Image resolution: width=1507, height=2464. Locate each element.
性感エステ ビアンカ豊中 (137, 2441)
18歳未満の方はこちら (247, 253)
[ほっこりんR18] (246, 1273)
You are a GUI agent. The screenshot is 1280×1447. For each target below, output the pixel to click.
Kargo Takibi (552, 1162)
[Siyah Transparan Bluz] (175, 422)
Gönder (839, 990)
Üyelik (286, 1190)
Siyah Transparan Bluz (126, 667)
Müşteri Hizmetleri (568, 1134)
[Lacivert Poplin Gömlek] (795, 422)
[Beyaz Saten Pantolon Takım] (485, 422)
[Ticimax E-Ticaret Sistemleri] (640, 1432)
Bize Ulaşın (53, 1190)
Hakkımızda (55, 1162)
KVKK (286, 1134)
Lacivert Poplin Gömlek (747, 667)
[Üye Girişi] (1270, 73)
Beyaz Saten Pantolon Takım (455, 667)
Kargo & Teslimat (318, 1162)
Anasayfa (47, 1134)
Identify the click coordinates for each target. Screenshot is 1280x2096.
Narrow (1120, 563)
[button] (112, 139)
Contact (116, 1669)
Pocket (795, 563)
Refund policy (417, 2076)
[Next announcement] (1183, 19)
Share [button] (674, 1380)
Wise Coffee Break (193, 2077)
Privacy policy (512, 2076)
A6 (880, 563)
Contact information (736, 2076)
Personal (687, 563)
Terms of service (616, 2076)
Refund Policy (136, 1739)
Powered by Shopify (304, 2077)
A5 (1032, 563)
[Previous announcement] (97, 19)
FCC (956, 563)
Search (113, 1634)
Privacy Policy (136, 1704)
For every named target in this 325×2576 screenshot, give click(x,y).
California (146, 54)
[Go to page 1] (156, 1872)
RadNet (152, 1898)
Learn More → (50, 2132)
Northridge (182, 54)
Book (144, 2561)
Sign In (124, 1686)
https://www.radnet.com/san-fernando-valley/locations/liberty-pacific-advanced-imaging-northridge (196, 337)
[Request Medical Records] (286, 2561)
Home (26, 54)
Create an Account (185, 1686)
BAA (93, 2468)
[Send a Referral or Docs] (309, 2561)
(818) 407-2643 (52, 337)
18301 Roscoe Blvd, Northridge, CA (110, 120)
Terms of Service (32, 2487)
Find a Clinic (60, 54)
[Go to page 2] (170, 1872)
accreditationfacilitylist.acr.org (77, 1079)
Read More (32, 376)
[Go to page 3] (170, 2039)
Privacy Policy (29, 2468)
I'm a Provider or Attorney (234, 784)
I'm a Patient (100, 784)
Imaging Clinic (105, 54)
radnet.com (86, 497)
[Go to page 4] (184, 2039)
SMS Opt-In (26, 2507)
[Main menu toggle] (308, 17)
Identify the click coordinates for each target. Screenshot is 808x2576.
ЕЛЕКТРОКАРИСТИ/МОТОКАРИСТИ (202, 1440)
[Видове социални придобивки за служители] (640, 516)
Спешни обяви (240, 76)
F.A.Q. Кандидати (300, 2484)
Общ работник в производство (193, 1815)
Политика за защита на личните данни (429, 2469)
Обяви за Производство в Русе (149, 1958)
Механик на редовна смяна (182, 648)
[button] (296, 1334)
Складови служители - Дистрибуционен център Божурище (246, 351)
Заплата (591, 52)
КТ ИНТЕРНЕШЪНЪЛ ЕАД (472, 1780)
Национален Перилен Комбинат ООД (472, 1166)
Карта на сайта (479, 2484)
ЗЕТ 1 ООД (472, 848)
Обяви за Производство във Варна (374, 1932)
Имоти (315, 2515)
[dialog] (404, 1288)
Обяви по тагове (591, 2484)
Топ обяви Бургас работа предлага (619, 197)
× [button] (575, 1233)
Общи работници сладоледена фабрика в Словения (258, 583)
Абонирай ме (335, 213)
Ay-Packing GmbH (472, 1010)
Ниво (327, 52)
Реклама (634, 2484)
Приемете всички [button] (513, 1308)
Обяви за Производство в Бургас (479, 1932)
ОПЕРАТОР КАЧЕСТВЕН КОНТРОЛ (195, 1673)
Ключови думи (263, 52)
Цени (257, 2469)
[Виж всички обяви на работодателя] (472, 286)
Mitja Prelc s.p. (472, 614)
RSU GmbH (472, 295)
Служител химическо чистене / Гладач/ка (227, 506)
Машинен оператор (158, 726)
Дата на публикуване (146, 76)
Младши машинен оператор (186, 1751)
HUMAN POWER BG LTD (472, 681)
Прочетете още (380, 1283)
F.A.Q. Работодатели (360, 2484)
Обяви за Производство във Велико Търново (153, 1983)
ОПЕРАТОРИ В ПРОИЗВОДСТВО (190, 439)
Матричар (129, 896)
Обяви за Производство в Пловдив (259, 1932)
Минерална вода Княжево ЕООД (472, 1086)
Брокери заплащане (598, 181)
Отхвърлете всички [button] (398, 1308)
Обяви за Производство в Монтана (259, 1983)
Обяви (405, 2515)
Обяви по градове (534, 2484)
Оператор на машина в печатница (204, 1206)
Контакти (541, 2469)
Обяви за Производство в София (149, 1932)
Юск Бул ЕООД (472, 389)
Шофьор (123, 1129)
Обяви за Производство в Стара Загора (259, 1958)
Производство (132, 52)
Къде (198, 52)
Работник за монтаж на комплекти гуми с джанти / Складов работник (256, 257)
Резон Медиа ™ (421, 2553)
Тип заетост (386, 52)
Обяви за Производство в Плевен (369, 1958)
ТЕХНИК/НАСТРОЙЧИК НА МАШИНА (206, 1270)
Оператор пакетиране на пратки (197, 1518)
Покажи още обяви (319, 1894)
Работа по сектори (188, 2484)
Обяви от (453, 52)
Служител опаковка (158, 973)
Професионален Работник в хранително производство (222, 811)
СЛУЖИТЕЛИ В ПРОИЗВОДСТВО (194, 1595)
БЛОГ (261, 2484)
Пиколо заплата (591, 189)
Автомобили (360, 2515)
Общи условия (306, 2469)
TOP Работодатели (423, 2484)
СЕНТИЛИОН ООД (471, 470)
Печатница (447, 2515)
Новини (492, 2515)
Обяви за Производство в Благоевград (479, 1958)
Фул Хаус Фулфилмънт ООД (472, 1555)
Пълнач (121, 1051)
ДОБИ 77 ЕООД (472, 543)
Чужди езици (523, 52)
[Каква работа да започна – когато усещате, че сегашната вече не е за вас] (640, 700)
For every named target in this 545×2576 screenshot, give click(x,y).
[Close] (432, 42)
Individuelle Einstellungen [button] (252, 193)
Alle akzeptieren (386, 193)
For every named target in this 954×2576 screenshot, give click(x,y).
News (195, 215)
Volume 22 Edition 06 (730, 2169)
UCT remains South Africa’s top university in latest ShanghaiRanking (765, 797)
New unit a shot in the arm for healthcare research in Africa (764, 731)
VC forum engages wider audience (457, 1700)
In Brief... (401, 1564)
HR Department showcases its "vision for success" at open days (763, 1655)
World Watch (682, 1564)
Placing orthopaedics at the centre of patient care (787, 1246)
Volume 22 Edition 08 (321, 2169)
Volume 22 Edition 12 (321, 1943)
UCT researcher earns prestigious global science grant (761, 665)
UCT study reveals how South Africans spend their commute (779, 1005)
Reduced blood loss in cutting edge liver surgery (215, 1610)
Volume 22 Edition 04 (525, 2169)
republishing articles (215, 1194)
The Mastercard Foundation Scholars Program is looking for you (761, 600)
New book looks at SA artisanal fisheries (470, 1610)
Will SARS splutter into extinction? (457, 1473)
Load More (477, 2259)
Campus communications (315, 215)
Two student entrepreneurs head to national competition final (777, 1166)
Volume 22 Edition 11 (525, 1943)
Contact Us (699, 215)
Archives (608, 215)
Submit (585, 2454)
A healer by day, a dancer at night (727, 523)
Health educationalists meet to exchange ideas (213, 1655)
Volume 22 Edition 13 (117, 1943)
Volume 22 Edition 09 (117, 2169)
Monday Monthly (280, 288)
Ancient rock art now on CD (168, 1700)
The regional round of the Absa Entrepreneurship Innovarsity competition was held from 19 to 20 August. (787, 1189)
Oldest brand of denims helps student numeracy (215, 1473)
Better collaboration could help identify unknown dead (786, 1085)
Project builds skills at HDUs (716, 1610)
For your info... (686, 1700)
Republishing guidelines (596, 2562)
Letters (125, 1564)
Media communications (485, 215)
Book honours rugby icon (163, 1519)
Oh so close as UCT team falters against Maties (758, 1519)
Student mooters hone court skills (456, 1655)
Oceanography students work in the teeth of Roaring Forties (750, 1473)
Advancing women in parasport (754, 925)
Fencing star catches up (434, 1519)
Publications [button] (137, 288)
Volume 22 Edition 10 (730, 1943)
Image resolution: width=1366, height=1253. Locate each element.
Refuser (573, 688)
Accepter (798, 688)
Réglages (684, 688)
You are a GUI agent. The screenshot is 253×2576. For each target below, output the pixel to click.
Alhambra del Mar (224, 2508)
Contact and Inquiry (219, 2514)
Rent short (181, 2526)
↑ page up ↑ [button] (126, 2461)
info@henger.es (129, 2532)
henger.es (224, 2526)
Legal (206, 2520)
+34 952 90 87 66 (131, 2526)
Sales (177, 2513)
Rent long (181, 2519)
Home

The problem
Restate word for word the entries above from the line with "A healer by day, a dancer at night (727, 523)" through the line with "For your info... (686, 1700)", inclusive, leaving out everything else.

Exercise result
A healer by day, a dancer at night (727, 523)
Health educationalists meet to exchange ideas (213, 1655)
Volume 22 Edition 13 (117, 1943)
Volume 22 Edition 09 (117, 2169)
Monday Monthly (280, 288)
Ancient rock art now on CD (168, 1700)
The regional round of the Absa Entrepreneurship Innovarsity competition was held from 19 to 20 August. (787, 1189)
Oldest brand of denims helps student numeracy (215, 1473)
Better collaboration could help identify unknown dead (786, 1085)
Project builds skills at HDUs (716, 1610)
For your info... (686, 1700)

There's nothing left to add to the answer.